= Bryson of Heraclea =

5th-century BC Greek mathematician

Bryson of Heraclea (Βρύσων Ἡρακλεώτης, gen.: Βρύσωνος; fl. late 5th-century BCE) was an ancient Greek mathematician and sophist who studied the solving the problems of squaring the circle and calculating pi.

==Life and work==
Little is known about the life of Bryson; he came from Heraclea Pontica, and he may have been a pupil of Socrates. He is mentioned in the 13th Platonic Epistle, and Theopompus even claimed in his Attack upon Plato that Plato stole many ideas for his dialogues from Bryson of Heraclea. He is known principally from Aristotle, who criticizes his method of squaring the circle. He also upset Aristotle by asserting that obscene language does not exist. Diogenes Laërtius and the Suda refer several times to a Bryson as a teacher of various philosophers, but since some of the philosophers mentioned lived in the late 4th-century BCE, it is possible that Bryson became confused with Bryson of Achaea, who may have lived around that time.

===Pi and squaring the circle===
Bryson, along with his contemporary, Antiphon, was the first to inscribe a polygon inside a circle, find the polygon's area, double the number of sides of the polygon, and repeat the process, resulting in a lower bound approximation of the area of a circle. "Sooner or later (they figured), ...[there would be] so many sides that the polygon ...[would] be a circle." Bryson later followed the same procedure for polygons circumscribing a circle, resulting in an upper bound approximation of the area of a circle. With these calculations, Bryson was able to approximate π and further place lower and upper bounds on π's true value. Aristotle criticized this method, but Archimedes would later use a method similar to that of Bryson and Antiphon to calculate π; however, Archimedes calculated the perimeter of a polygon instead of the area.

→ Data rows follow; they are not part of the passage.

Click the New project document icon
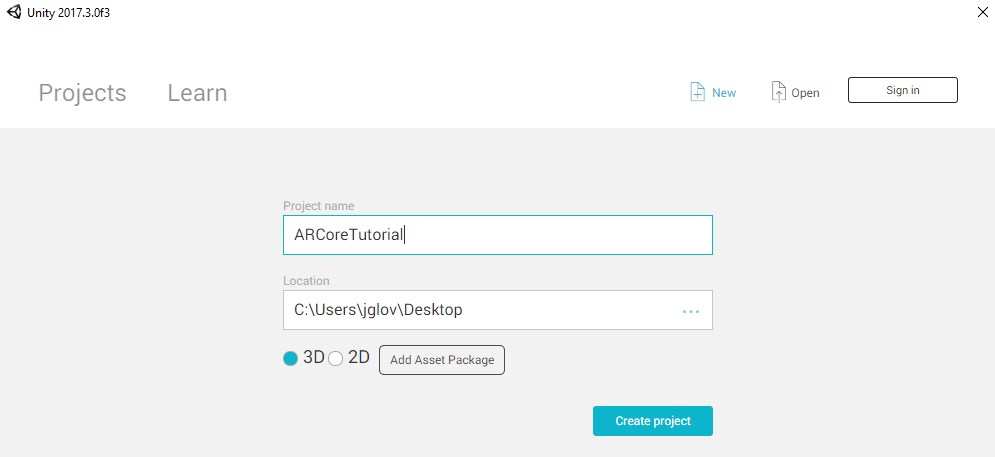 [697, 92]
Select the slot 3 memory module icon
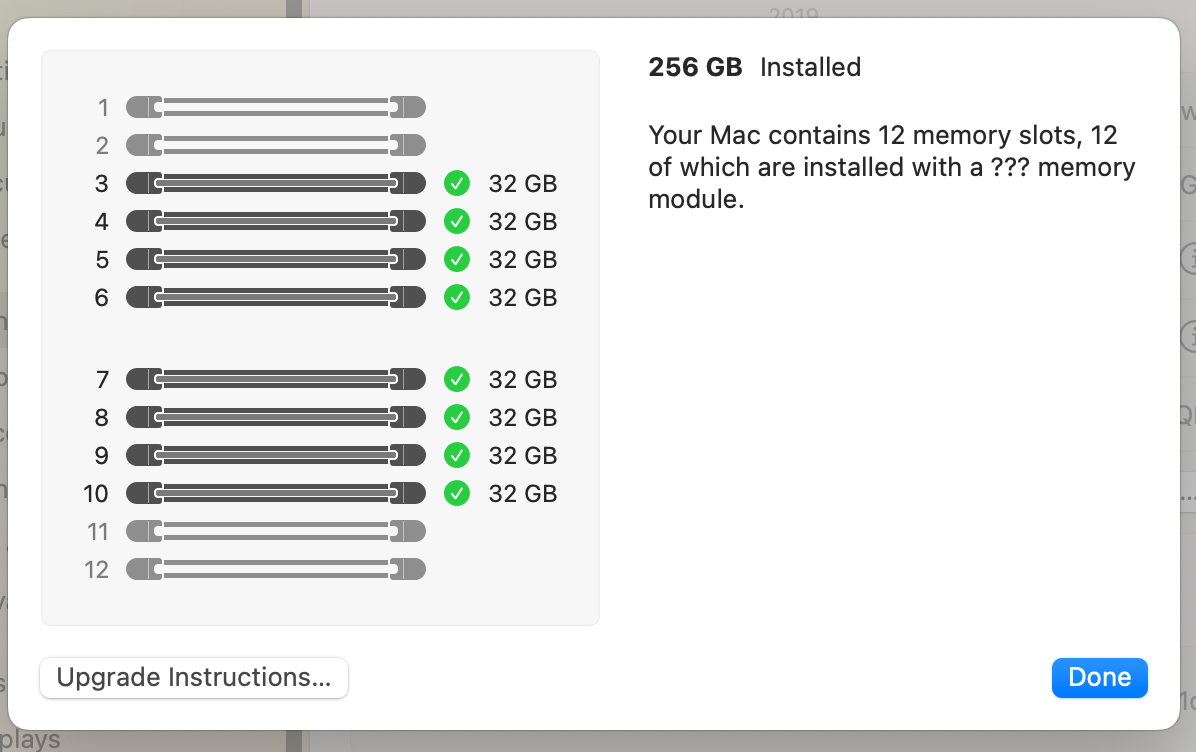 tap(276, 183)
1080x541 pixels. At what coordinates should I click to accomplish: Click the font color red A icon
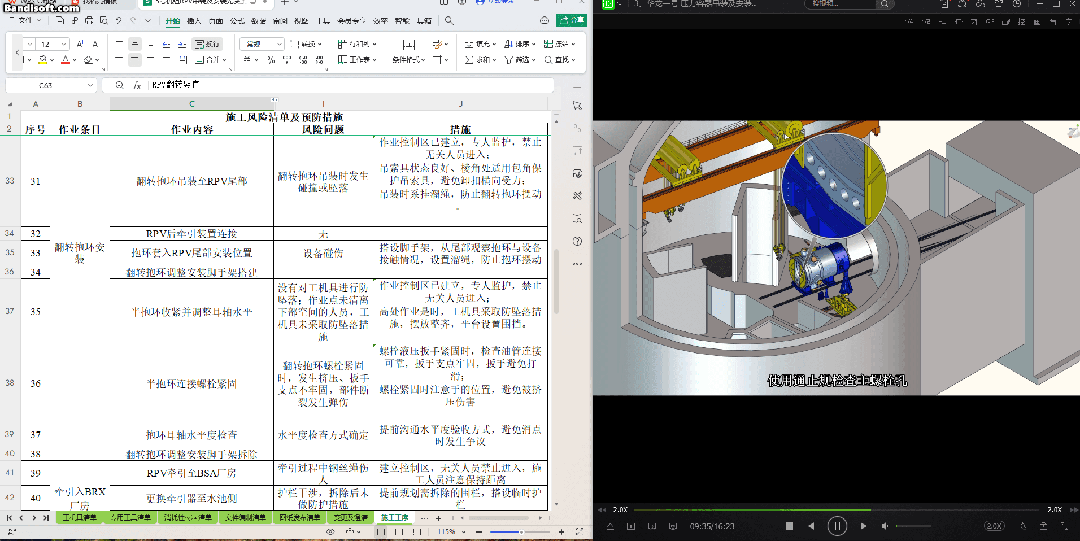[66, 60]
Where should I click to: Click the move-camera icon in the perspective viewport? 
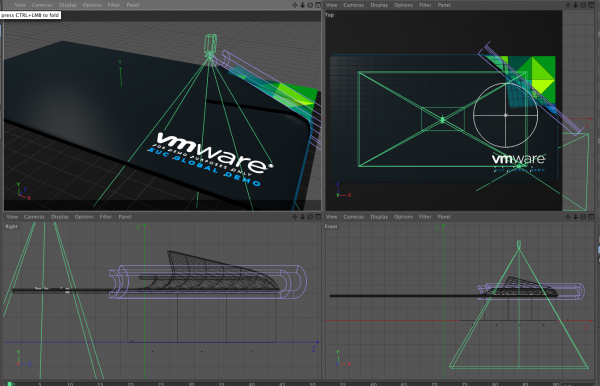[x=295, y=5]
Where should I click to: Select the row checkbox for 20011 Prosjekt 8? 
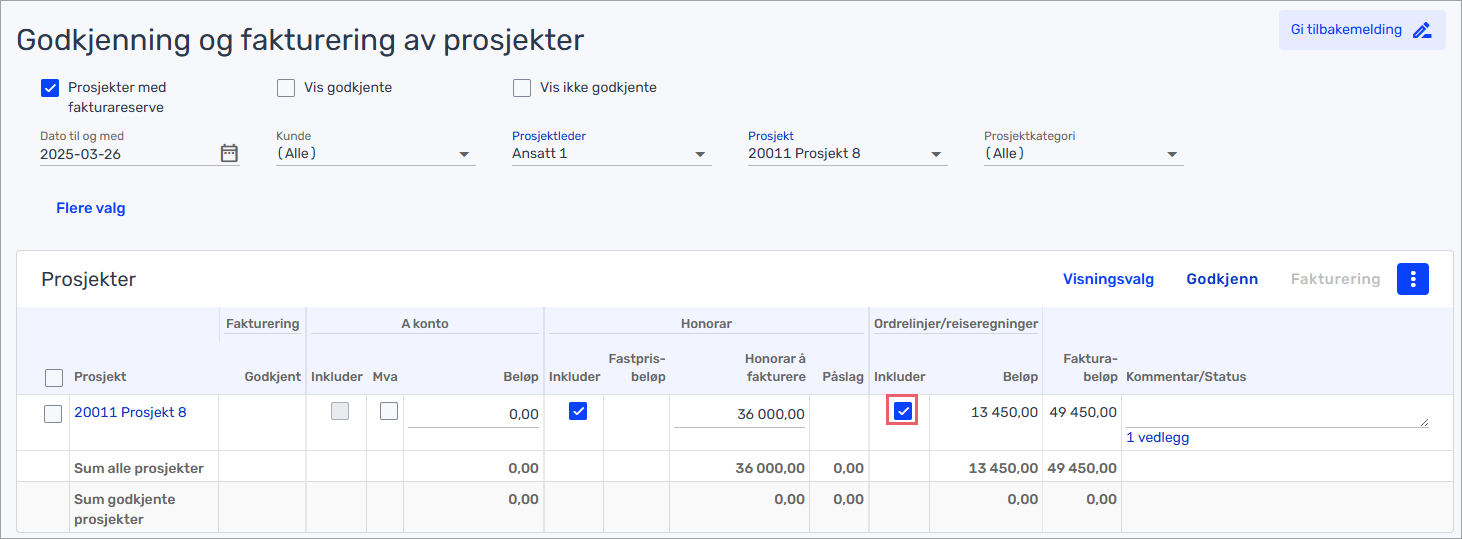(x=54, y=413)
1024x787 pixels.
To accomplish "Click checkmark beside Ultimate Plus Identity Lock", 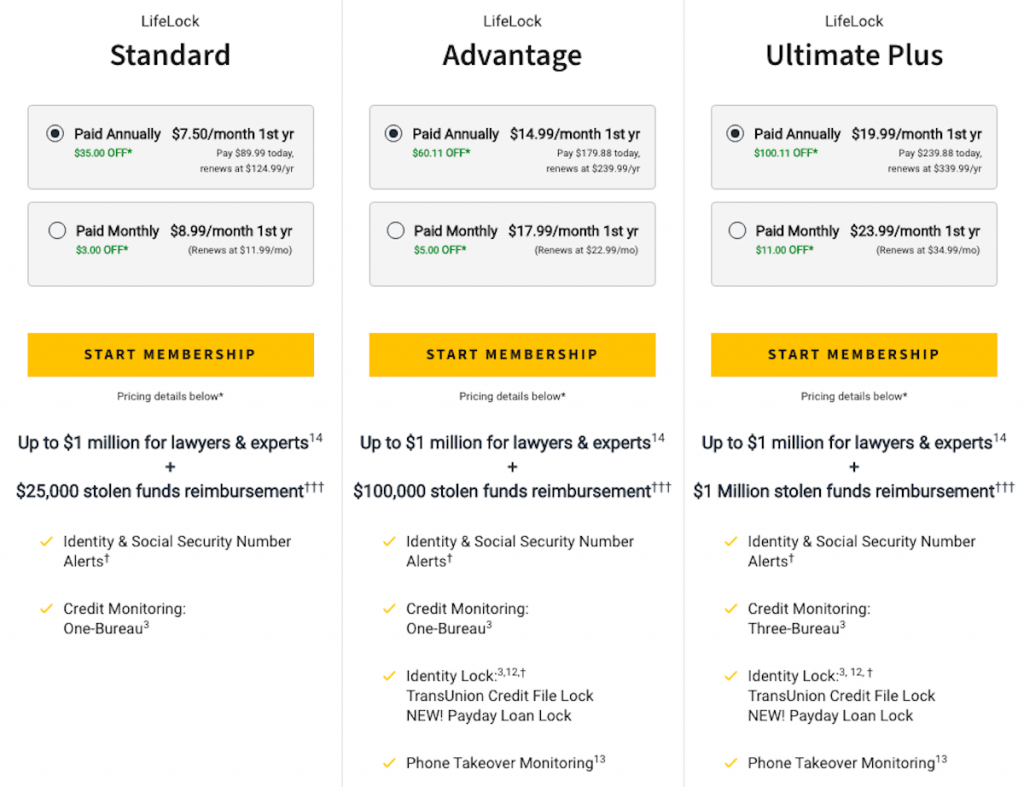I will point(731,676).
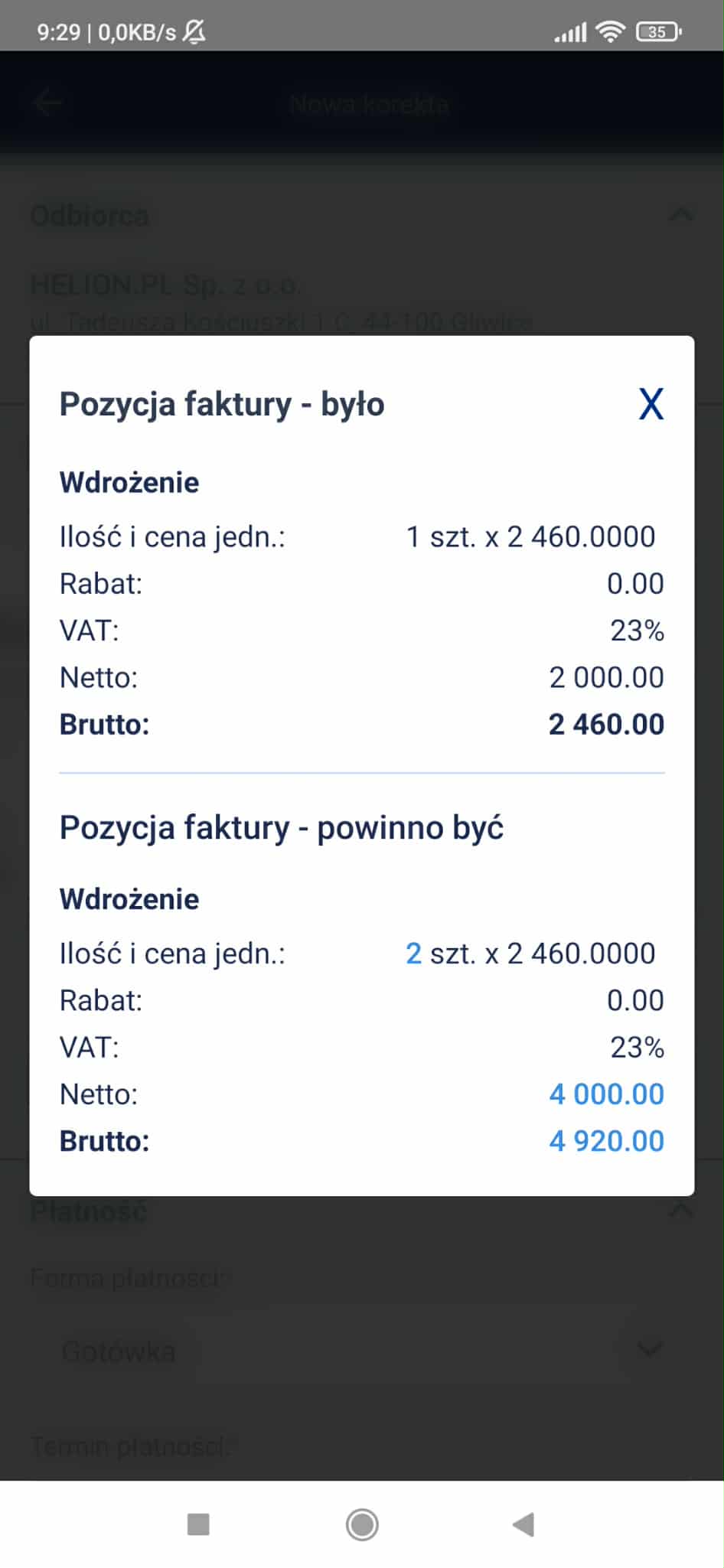Tap the Android home button
This screenshot has width=724, height=1568.
point(362,1524)
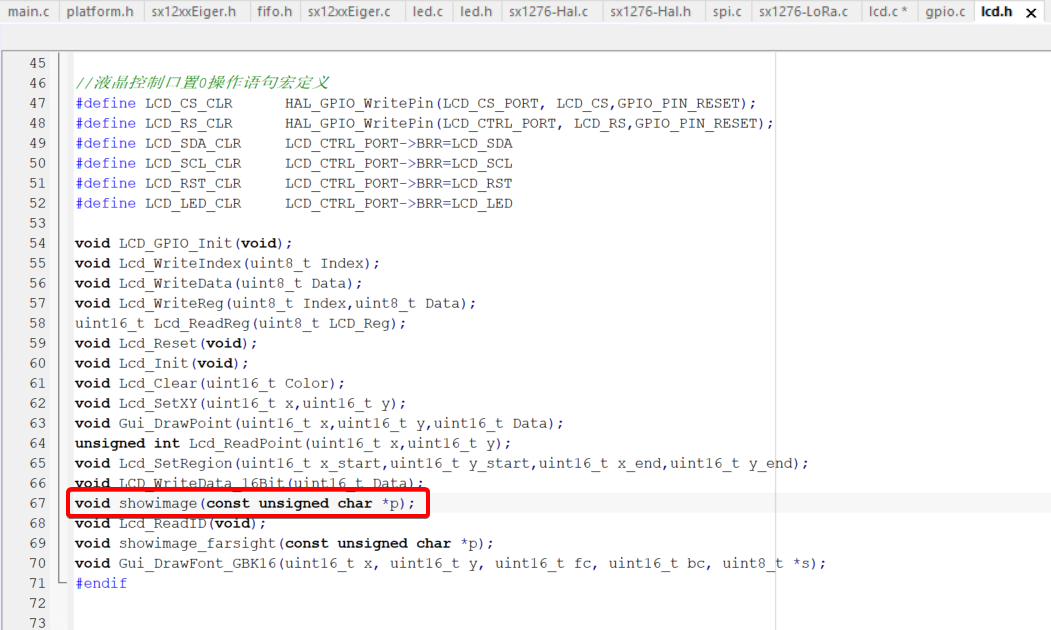Select the spi.c tab
The image size is (1051, 630).
[x=727, y=12]
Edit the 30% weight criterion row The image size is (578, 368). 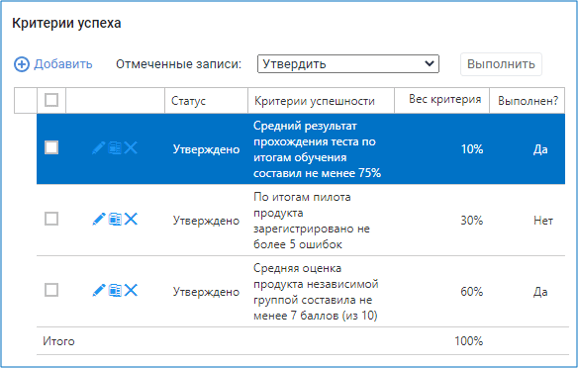click(x=98, y=219)
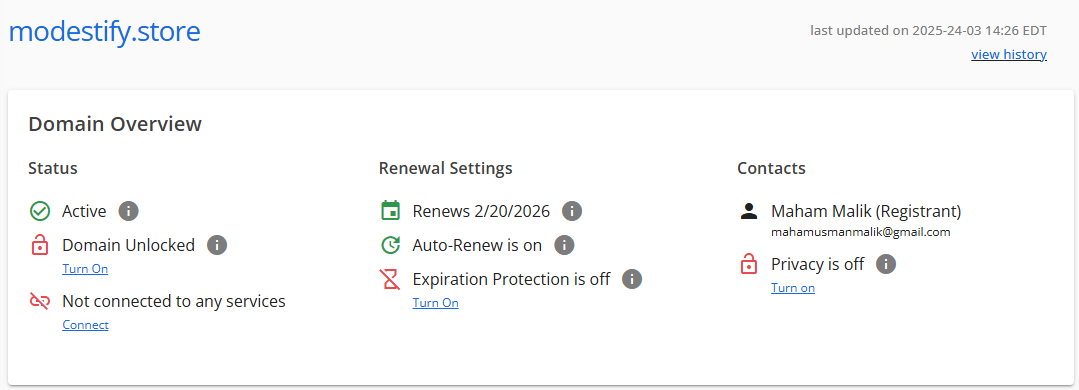1079x390 pixels.
Task: Open the view history link
Action: pyautogui.click(x=1009, y=54)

===Robert Kilwardby on Bryson's syllogism===
The 13th-century English philosopher Robert Kilwardby described Bryson's attempt of proving the quadrature of the circle as a sophistical syllogism—one which "deceives in virtue of the fact that it promises to yield a conclusion producing knowledge on the basis of specific considerations and concludes on the basis of common considerations that can produce only belief." His account of the syllogism is as follows:

Bryson's syllogism on the squaring of the circle was of this sort, it is said: In any genus in which one can find a greater and a lesser than something, one can find what is equal; but in the genus of squares one can find a greater and a lesser than a circle; therefore, one can also find a square equal to a circle. This syllogism is sophistical not because the consequence is false, and not because it produces a syllogism on the basis of apparently readily believable things-for it concludes necessarily and on the basis of what is readily believable. Instead, it is called sophistical and contentious [litigiosus] because it is based on common considerations and is dialectical when it should be based on specific considerations and be demonstrative.